[Brief] Pick up the passage on the growth of the American iron trade after its final sentence and keep writing it.

--- Start of Page text ---

This remarkable progress has been due to a variety of circumstances, some natural, some adventitious, of which the most commanding have been the vast coal and iron-ore resources of the Republic, the exceptional resourcefulness of the Americans in invention and in the capacity to excel, the accommodating character of American labour, and last, but not least, the encouragement given to industrial enterprise by the Customs tariff. The exceptionally great distances which Nature has interposed between the ore of Lake Superior and the coal of Pennsylvania have been overcome by methods of transportation that have set an example to the rest of the world, and have eclipsed all previous records in economy. The organisation of industry in iron-ore mines and cokeries, at blast furnaces, and in steelworks, has been carried out on a scale of magnitude never before approached. In the mechanical handling of materials, results have been achieved which for many years were regarded with incredulity by the slower-moving people of Europe. Finally, America has become more or less the academy to which all other ironmaking nations have resorted for both precept and example not to be elsewhere secured.
For the first hundred years of its career, however, the American iron trade moved but slowly. That was a natural result of a sparse and limited population, a vast domain, much of which was a wilderness, attempts at repression and discouragement by the mother country, an imperfect acquaintance with the technique of the ironmaking arts, and a firmly grounded belief that agriculture alone was to maintain the country in a condition of high prosperity. From this unfavourable situation the railway and the steamship gradually relieved the trade. The railway demands that began to assume considerable proportions between 1860 and 1875, led to a notable increase of enterprise. In the period 1871–85 the total quantity of pig iron made in the United States was 46,000,000 tons, and in the next ten years the output had grown to 86·4 million tons; but the upward movement culminated with an output of over 18,000,000 tons in 1903 alone.

--- End of Page text ---
--- Start of Items ---

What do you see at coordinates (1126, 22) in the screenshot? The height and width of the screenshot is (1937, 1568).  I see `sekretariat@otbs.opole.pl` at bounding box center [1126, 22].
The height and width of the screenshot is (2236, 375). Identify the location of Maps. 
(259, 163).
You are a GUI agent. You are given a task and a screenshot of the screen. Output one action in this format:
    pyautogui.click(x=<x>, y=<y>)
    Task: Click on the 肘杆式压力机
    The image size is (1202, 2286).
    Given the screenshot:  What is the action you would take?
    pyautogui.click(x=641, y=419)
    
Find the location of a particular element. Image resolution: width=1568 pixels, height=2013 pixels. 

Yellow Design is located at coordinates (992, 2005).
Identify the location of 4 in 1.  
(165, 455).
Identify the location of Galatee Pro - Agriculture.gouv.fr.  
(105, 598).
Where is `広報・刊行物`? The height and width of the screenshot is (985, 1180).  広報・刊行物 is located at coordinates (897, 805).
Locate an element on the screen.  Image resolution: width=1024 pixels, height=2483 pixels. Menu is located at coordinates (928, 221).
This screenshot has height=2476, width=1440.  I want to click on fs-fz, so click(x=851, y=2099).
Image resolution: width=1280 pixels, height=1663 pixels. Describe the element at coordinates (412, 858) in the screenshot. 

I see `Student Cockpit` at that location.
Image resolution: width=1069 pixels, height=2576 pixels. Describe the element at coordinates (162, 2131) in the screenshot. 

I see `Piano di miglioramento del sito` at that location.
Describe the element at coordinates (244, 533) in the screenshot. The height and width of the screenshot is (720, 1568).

--- End of Items ---

[Answer to this exercise]
The principal factor in enabling this progress to be achieved was the discovery and development of the iron ores of the Lake Superior ranges and of the coking coal of the Connellsville region in Western Pennsylvania. Not, however, that these were the only sources of supply. Indeed, the returns for 1902 show that in that year hard ores were mined in seventeen, and soft ones in twenty-two, states and territories. But four-fifths of the total is now produced on Lake Superior from 133 mines, of which forty-eight on the Mesabi Range contribute well on to one-half. The resources of this region have been computed as equal to the maintenance of the present rate of consumption for more than sixty years.
The coke supplies of the United States are mainly obtained from the Connellsville district, about an average of fifty miles from Pittsburg. The coke is produced at considerably less than any similar product in Europe, and the freight to the blast furnaces in or around Pittsburg is about 4s. a ton. In some years a large part of this coke was sold at about a dollar a ton at the ovens, when similar coke in South Durham was costing 8s. to 12s. at ovens. The average price is, however, nearer 7s. per ton at the ovens in West Pennsylvania. The coke supply there is ample for many years to come.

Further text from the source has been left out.